The JH cat was an even skinnier running boat then the B240, again the fit and finish was great and it hauled *** up and down the flats. I didn't get to run it in rough chop but again this is a skinny boat and I suspect like some of the other cats it will have issues going out of the bay.

The Haynie 24 HO was a bit of a surprise to me. We went out in west Galveston bay on a windy day and this boat ate the chop up. If you are going to be making runs across a lot of open water I would give serious consideration to this boat. It certainly meets my criteria of a hybrid that can fish the bay and run out into the GOM to short rig it. I know it has been mentioned here but this boat does use marine grade plywood in its construction. The guide explained that the wood was totally glassed in so rot isn't an issue. The wood issue doesn't bother me, we had a Grady growing up that we fished for 15 years and never had a problem.
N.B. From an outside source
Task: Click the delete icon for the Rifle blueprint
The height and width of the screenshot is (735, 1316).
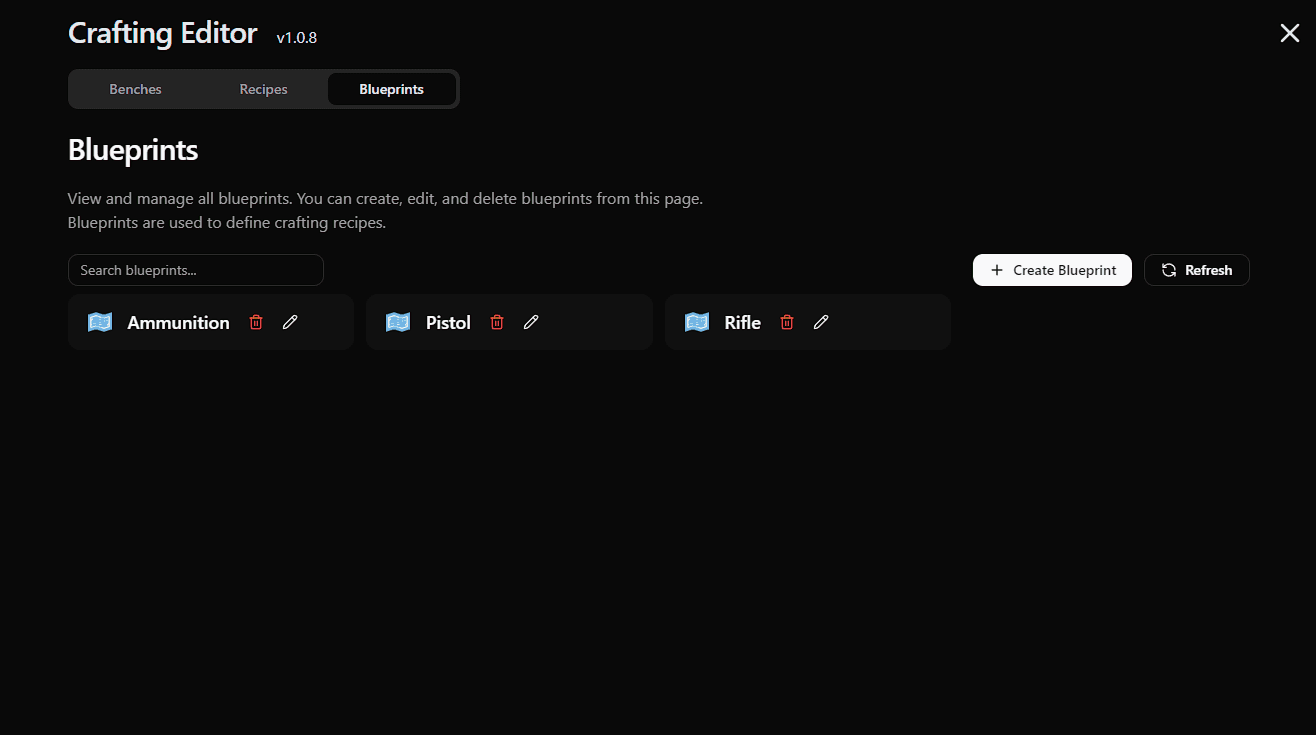Action: [787, 321]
The big surprise to me in all the boats so far was the 24' El Pescador. It is a panga style boat and a little more narrow then a lot of the others I fished in. Despite the narrower beam, this is a big solid boat. We got out to wade and the boat was floating in 8 or 9 inches of water. The guide used the trolling motor to get us in 13 or 14" to start running. Another thing that surprised me was how slow it would plane. His GPS was saying 14 to 15 mph and the boat was staying on plane. With the flared bow, the boat really eats up chop. Like the Haynie HO and the Shallow sport Mod V I wouldn't hesitate to take this one into the GOM.

The Parker Big Bay was also fished in West Galveston. This boat has a top cap and not as customizable as some of the others reviewed here. It had good storage and good fit and finish. It does well in open water and is an ideal boat for a place like Galveston. It did draft deeper then the other boats and there are areas of PA that you probably would want to stay away from. This is another boat that you can take out to the Jetties or into the surf with little to worry about.
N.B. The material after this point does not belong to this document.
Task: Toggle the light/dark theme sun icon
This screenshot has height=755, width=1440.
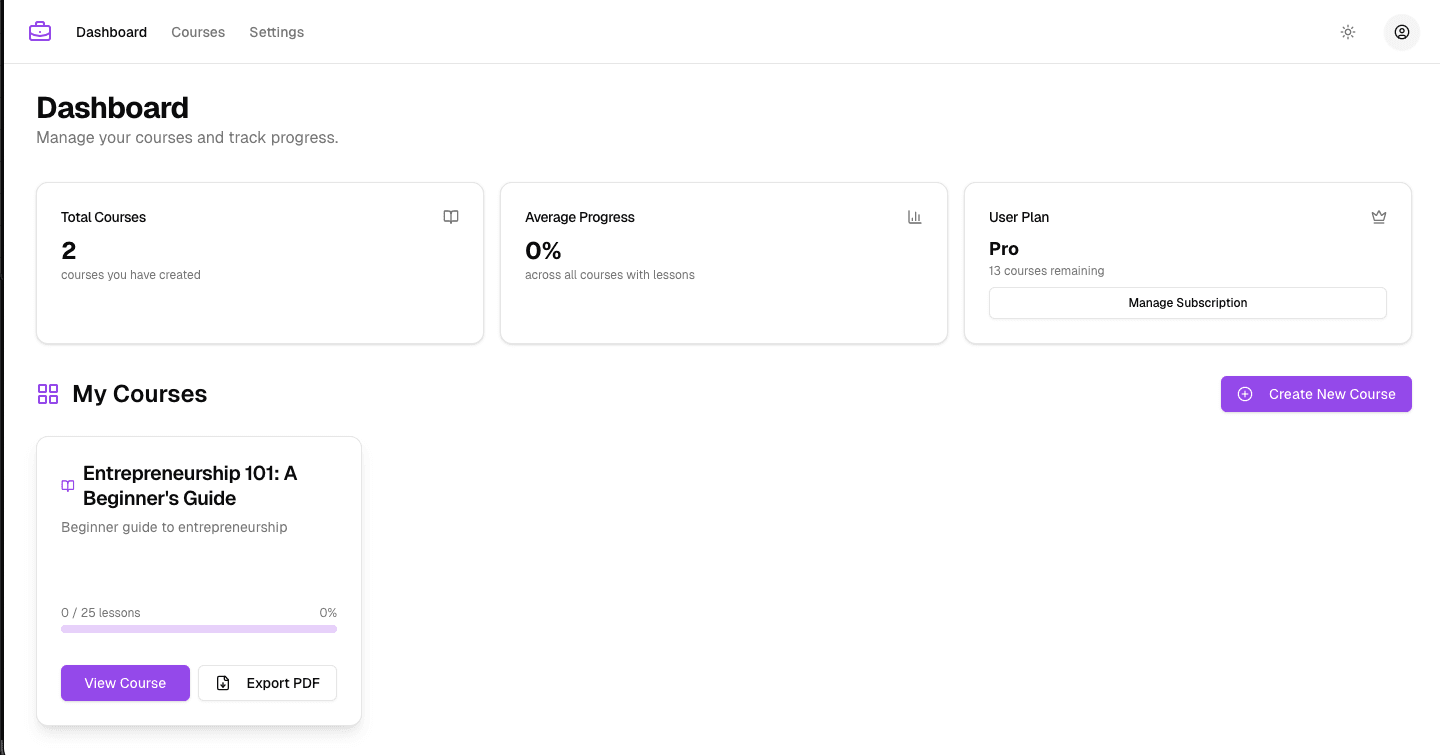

If you can't tell, I am really leaning towards one of the V hulled boats. At the end of the day I am willing to give up some shallow draft capabilities in exchange for running into the GOM.
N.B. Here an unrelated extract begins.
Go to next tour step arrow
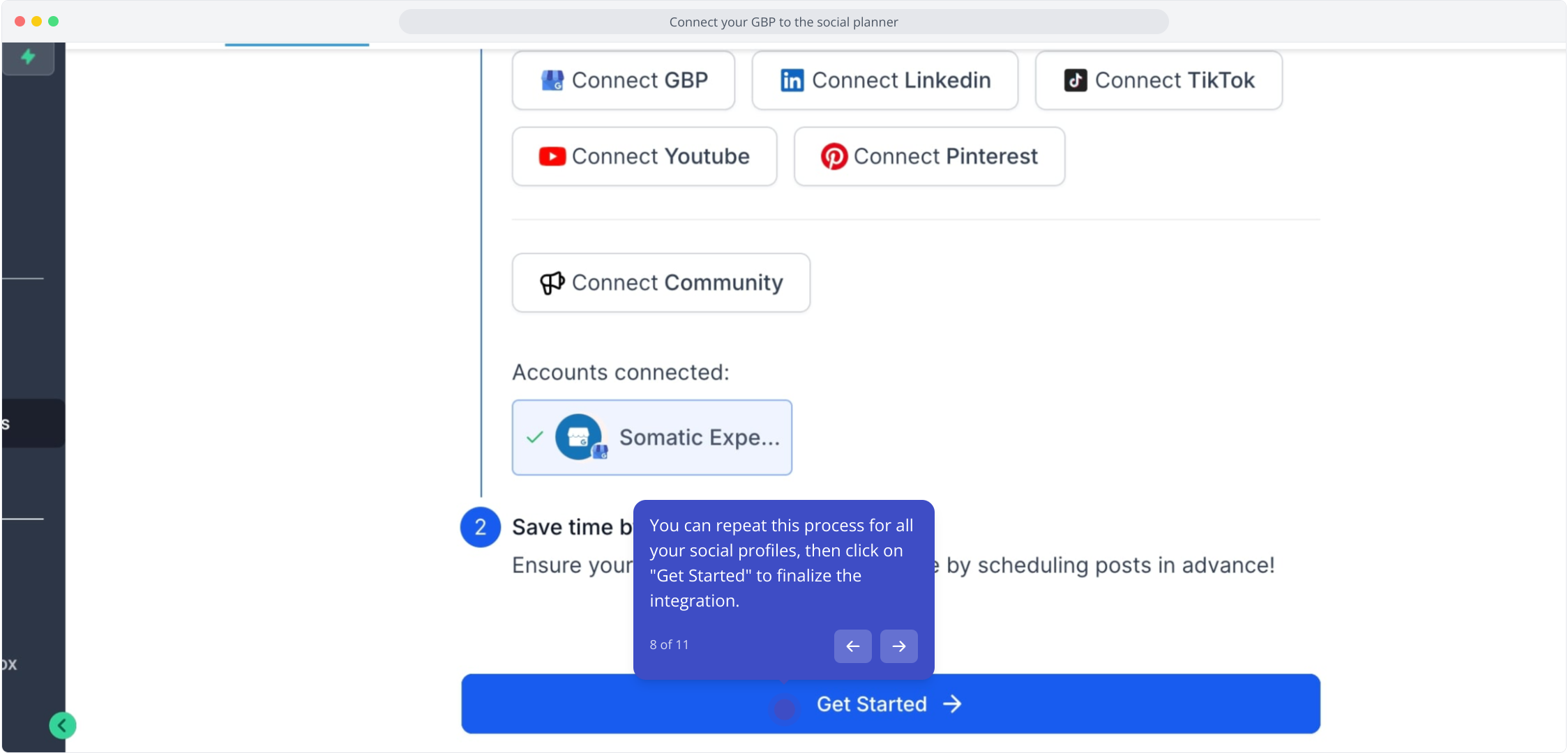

Good luck with your decision.


----------



## ShallowRed (Mar 29, 2013)

Awesome review thank you. 

I don't really see myself in the GOM in this boat. 


Anyone have a review of the recon?


----------



## Kyle 1974 (May 10, 2006)

Brandon1107 said:


> Yeah Kyle it's that boat I asked you for prop help on. It's not by much but I also have 25 less HP. What do you have on yours and what speeds are you seeing?


Ok I was thinking 22' xtreme. I was going to say that's a little off for the 22'

Today I had 3 adults, one kid, half gas and all our fishing gear and did 58 into the wind and 61 with it. That was turning 5900-6000 with a rev4 21P.

Did he have much weight up in the front of the boat? That's probably one of the worst features of that boat is how sensitive it is to forward weight. Really kills the top end speed.

Fully loaded with full gas, full livewells and 2-3 full 94 quart ice chests, I can do about 54 topped out, so it's probably pretty close to your friends boat.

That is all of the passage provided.